Pemerintahan Trump menunggu sinyal yang jelas bahwa perunding Iran memiliki otoritas penuh untuk mencapai kesepakatan mengenai program nuklir Iran. Pentagon dilaporkan sedang mempertimbangkan opsi militer jika disimpulkan bahwa Iran tidak berunding dengan itikad baik, meski pejabat menyatakan bahwa kampanye pemboman yang diperbarui kemungkinan tidak akan terjadi dalam jangka pendek.
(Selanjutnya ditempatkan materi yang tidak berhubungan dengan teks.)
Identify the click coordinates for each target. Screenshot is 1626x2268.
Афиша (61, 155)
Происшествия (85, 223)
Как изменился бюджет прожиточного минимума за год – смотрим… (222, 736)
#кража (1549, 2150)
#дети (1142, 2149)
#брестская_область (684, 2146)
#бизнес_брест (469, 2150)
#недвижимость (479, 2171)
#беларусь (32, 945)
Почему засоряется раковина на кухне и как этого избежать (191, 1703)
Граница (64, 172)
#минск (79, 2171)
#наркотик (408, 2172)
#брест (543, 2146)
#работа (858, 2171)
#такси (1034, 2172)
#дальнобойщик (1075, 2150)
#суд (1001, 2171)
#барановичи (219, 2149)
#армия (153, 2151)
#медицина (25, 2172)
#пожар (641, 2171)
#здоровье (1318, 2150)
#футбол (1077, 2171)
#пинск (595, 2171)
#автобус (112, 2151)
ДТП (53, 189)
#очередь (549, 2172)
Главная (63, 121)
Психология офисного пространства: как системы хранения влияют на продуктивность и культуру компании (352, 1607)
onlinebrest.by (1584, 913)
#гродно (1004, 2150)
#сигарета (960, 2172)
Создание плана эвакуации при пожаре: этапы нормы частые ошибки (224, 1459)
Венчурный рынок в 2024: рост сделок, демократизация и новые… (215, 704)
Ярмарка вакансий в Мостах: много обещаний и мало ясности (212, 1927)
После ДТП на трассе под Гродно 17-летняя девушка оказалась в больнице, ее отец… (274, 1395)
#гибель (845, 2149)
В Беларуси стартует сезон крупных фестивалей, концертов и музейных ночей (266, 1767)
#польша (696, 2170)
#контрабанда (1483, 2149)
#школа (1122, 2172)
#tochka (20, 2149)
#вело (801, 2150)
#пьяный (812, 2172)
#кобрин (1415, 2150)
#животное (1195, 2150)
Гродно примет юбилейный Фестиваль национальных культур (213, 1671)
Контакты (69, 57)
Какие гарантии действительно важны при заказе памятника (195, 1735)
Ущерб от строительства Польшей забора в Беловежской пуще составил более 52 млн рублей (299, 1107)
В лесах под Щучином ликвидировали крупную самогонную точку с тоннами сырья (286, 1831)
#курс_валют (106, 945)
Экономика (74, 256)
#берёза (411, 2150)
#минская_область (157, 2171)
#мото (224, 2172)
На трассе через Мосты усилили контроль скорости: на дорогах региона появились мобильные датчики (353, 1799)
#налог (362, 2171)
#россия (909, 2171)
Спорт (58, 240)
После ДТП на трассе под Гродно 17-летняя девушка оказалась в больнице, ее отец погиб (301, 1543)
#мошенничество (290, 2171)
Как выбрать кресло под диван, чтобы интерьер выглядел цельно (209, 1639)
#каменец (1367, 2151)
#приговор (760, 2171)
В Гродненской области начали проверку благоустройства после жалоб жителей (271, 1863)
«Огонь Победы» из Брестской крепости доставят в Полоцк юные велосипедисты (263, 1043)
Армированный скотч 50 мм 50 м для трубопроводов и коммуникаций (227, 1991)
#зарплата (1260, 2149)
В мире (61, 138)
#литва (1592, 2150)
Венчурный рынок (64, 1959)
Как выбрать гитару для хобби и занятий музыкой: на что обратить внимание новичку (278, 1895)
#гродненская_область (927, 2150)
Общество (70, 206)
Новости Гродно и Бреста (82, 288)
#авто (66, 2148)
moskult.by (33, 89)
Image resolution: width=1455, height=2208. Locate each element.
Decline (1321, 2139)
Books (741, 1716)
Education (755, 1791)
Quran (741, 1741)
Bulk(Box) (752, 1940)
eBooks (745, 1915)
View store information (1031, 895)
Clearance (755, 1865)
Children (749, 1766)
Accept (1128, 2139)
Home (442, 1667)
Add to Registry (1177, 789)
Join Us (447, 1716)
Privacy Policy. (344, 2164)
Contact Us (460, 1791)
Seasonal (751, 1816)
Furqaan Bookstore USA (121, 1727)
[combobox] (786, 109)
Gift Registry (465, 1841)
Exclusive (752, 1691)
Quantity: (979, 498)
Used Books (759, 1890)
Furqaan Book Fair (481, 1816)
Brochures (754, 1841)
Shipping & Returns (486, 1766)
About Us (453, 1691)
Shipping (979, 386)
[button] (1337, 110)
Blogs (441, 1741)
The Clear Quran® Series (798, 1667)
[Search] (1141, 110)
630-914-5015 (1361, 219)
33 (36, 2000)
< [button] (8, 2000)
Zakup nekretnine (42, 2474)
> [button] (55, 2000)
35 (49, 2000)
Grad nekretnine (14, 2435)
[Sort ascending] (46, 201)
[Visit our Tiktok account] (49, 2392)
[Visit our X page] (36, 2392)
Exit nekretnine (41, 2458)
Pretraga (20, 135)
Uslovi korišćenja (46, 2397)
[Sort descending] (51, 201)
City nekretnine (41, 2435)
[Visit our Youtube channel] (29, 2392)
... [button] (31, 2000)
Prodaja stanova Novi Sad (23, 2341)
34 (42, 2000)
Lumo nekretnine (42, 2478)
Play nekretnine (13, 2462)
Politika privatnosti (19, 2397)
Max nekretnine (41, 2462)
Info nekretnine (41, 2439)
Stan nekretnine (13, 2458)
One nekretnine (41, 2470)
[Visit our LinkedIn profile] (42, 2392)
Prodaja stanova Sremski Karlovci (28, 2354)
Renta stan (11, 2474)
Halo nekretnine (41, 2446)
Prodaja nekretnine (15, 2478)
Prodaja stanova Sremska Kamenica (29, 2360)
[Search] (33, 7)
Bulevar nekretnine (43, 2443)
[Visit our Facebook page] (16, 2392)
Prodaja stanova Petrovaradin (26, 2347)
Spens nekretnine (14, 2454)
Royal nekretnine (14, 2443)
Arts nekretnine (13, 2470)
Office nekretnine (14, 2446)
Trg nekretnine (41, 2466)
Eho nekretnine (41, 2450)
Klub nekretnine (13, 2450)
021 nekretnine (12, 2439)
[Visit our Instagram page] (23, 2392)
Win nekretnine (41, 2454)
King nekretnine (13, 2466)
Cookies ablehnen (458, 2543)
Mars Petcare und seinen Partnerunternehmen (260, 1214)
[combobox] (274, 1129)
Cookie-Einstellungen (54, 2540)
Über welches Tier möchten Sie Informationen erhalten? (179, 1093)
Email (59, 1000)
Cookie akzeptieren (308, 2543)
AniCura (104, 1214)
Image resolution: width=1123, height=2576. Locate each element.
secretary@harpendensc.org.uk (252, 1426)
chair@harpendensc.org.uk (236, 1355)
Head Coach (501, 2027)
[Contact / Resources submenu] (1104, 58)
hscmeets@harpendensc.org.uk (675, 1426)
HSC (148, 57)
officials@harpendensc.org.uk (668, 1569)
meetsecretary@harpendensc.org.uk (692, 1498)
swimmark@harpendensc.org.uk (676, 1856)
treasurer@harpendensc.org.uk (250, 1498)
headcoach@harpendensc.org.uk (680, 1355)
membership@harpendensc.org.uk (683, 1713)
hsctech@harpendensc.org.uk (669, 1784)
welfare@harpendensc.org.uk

Pakistan telah mengumumkan kesiapan untuk menjadi tuan rumah putaran baru pembicaraan, tetapi waktu pelaksanaannya masih belum pasti saat masa gencatan senjata berakhir.
Dari pihak Iran, muncul pesan-pesan keras. Ketua perunding utama Iran, Mohammad Bagher Ghalibaf, menyatakan bahwa negaranya tidak akan berpartisipasi dalam perundingan “di bawah ancaman,” sebagai respons atas pernyataan Trump bahwa ia bisa menargetkan infrastruktur energi Iran jika kesepakatan tidak tercapai. Kunjungan tersebut tidak sepenuhnya dibatalkan dan bisa dijadwal ulang jika sinyal positif diterima dari Iran.